L’économie grecque est prospère et ses banques regorgent d’argent liquide emprunté. L’intérieur du coffre-fort renferme bien plus que ce à quoi les voleurs s’attendaient. Vassilis bénit le seigneur et commence à remplir son sac marin. Puis les sirènes retentissent. Alors que la bande prend la fuite dans une Audi volée vers les montagnes de leur enfance, les policiers les talonne.
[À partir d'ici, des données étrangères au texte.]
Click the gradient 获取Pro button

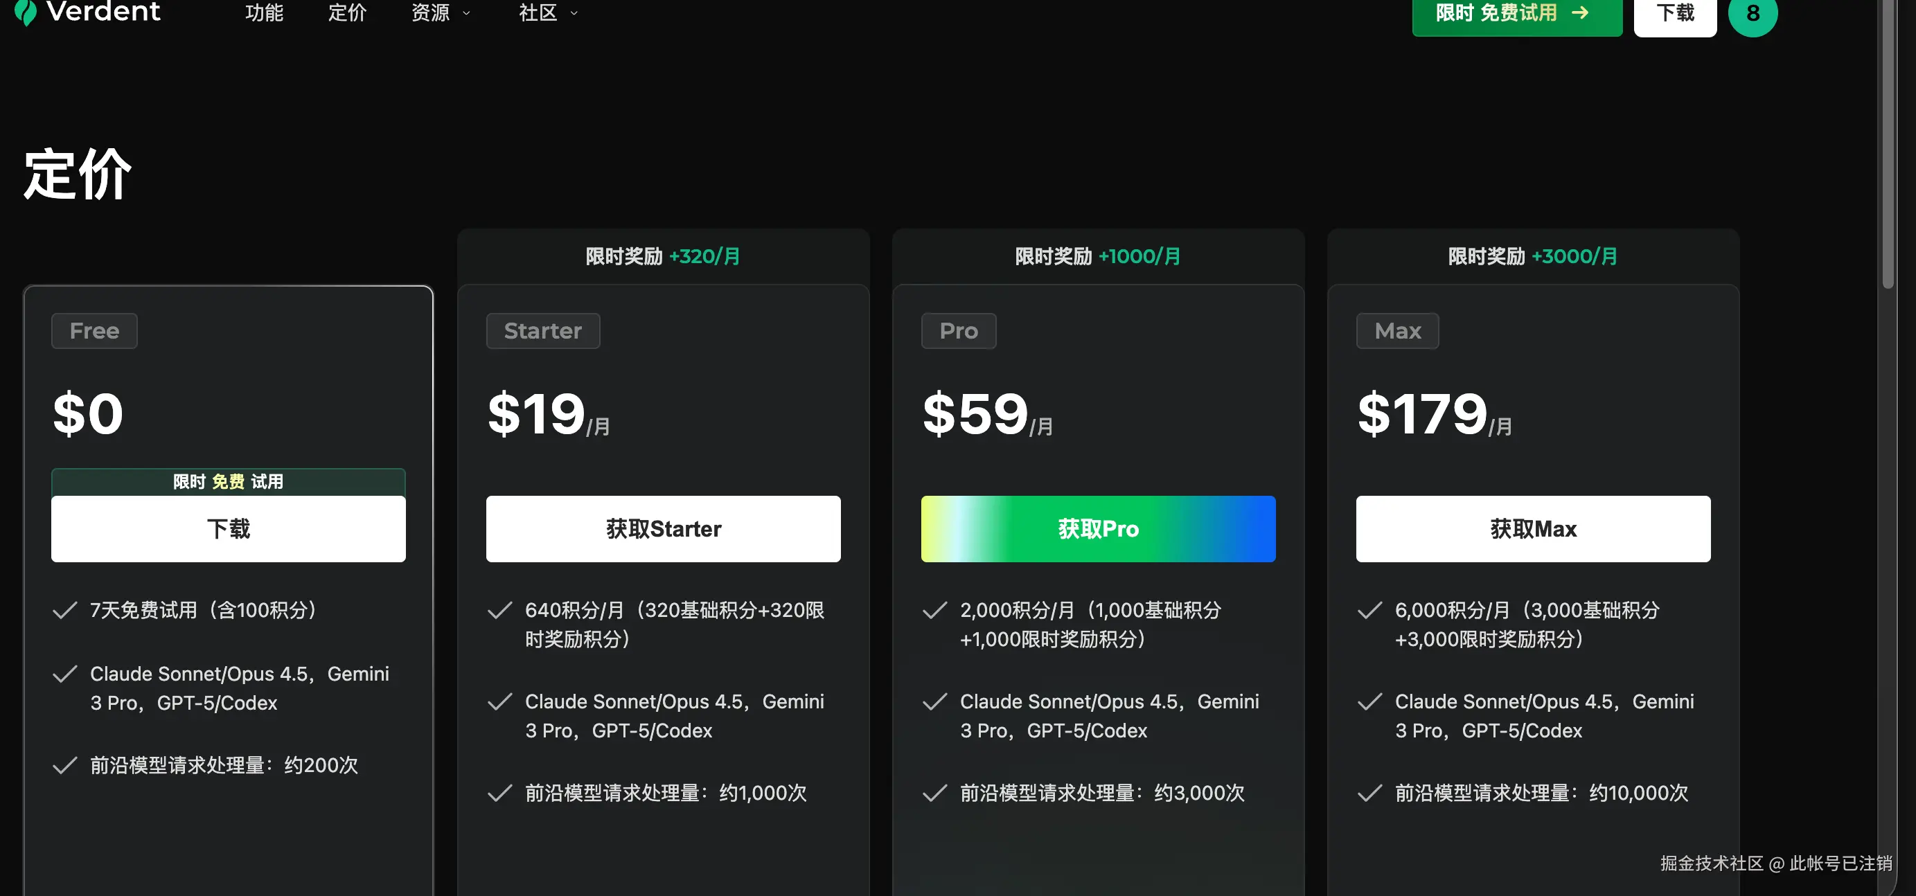click(x=1098, y=529)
Vassilis jette des poignées de billets par la fenêtre. C’est le chaos dans les rues, où s’abat une pluie de billets de banque sur les habitants de la ville. En quelques minutes, 125 millions de drachmes (plus de 450 000 euros à l’époque) ont été dérobés sous le nez des autorités. Ce braquage représente le vol d’argent liquide le plus important de l’histoire de la Grèce, et peut-être le seul qu’on ait partagé avec les passants.

« Ils ont volé la Nissan d’un habitant pour se déplacer dans les montagnes », se souvient Gravanis. Mais Paleokostas l’a ensuite rendue à son propriétaire, avec 150 000 drachmes (environ 550 euros) planqués sous le tapis. « Cela paraît incroyable, mais la voiture avait même été nettoyée », affirme l’enquêteur. La population locale se souvient encore très bien de Paleokostas. « Il ne parlait pas beaucoup », se remémore affectueusement une dame âgée dans un café. « Mais il avait toujours un sourire espiègle. »
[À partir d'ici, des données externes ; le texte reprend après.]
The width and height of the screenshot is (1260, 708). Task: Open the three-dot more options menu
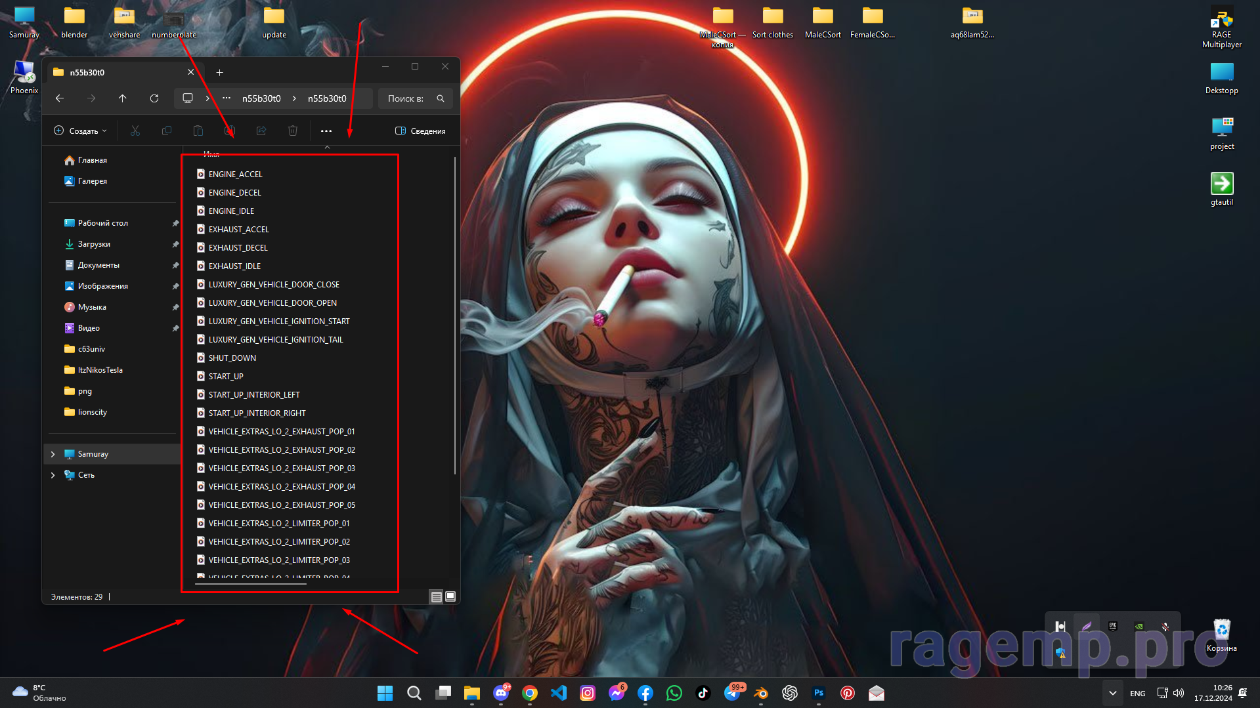tap(326, 131)
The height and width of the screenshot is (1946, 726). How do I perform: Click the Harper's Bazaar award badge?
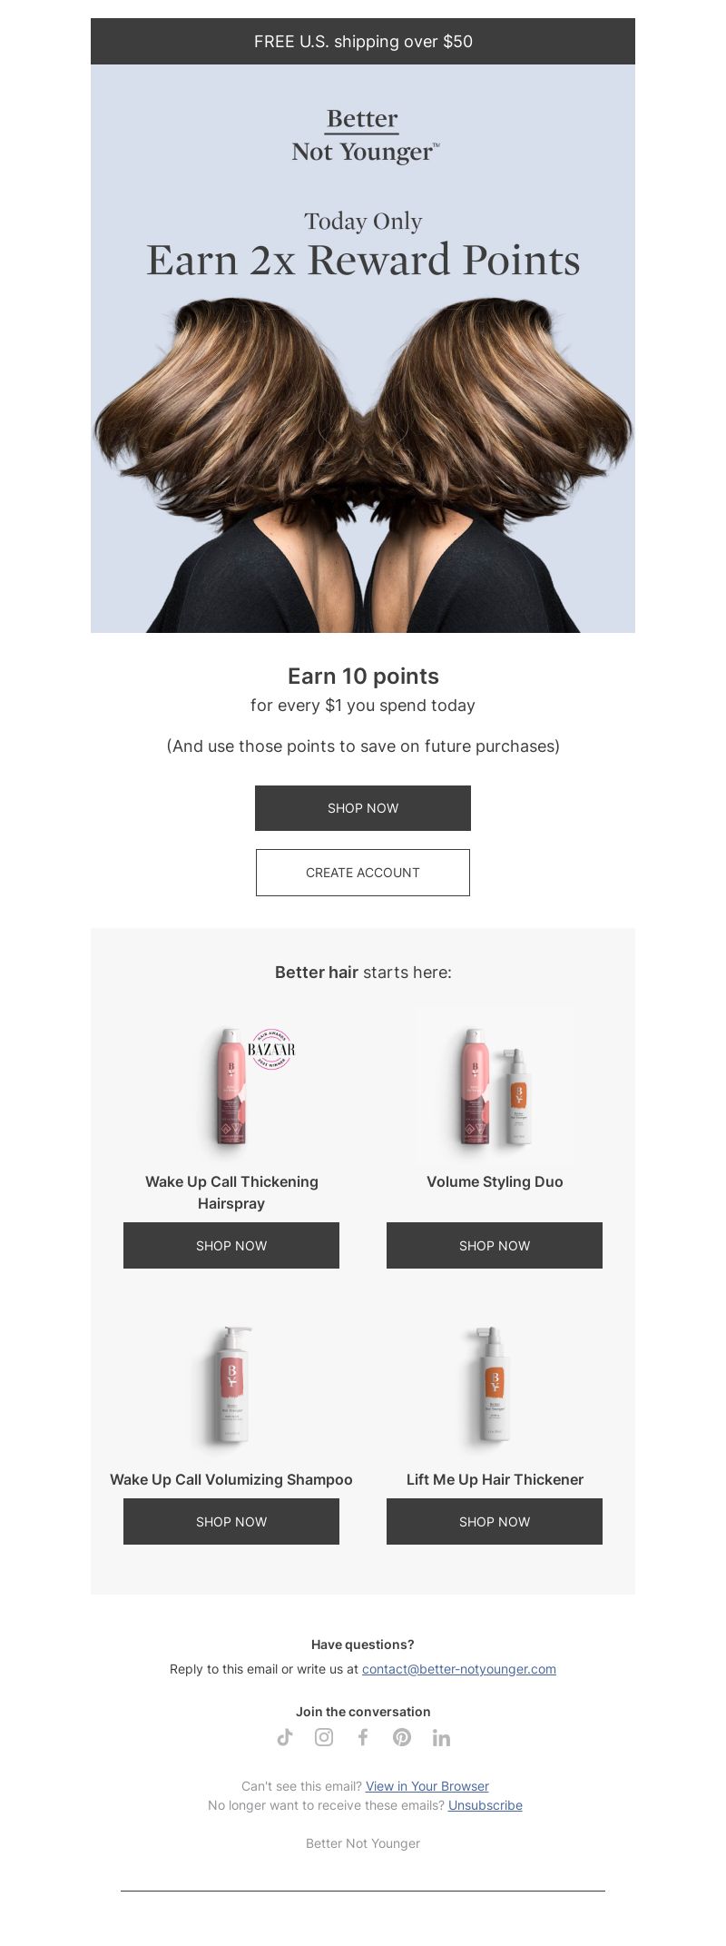click(x=271, y=1049)
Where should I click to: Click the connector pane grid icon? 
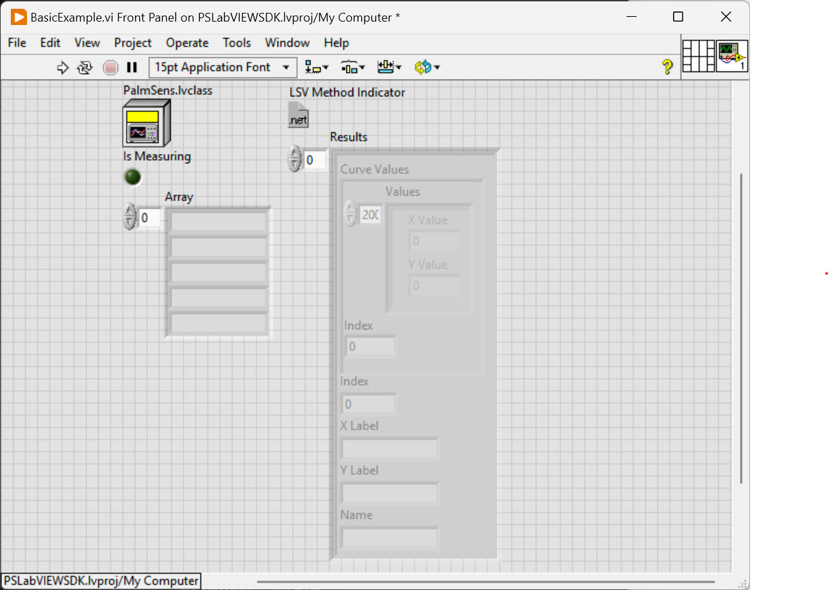pyautogui.click(x=698, y=56)

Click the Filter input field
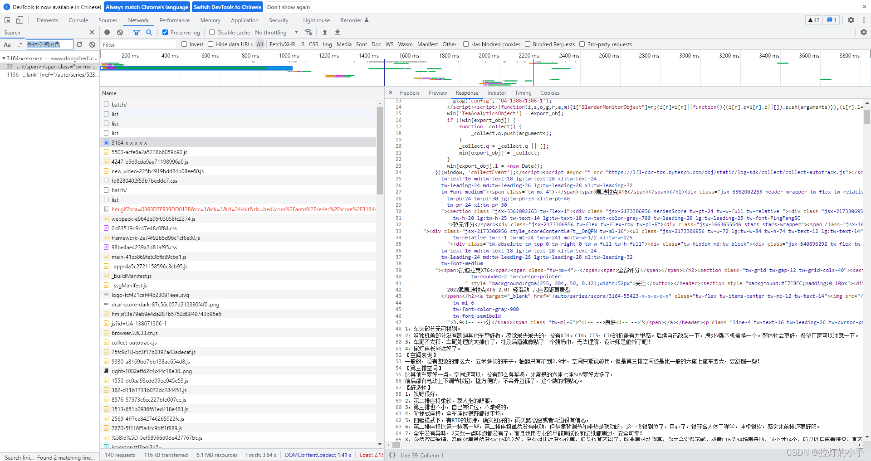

Les activités du gang forcent les banques à renforcer leur sécurité, et les cartes de crédit commencent à remplacer l’argent liquide. Il était donc peu probable que la prise de Kalambaka se reproduise. C’est peut-être pour cette raison que Paleokostas cesse tout cambriolage pendant un certain temps. Certains disent qu’il aurait lancé à cette période sa propre usine de production de fromage en Bulgarie, quand d’autres affirment qu’il aurait ouvert des boutiques aux Pays-Bas. Ce qu’on sait de source sûre, c’est que, quelque temps après, il s’est mis à enlever de puissants industriels en échange de rançons.

~

Le vendredi 15 décembre 1995, à 8 h 15, le milliardaire Alexander Haitoglu quitte sa superbe villa de Thessalonique et grimpe dans sa voiture pour se rendre à l’usine dont il est propriétaire, où les travailleurs fabriquent du halva, un dessert grec traditionnel fait à base de graines de sésame et de miel. Le véhicule du milliardaire est forcé de quitter la route et les frères Paleokostas embarquent l’individu dans une Jeep puissante. Vassilis demande une rançon de plus de 260 millions de drachmes pour sa libération (ce qui équivaut à l’époque à 900 000 euros, et 1 500 000 euros aujourd’hui).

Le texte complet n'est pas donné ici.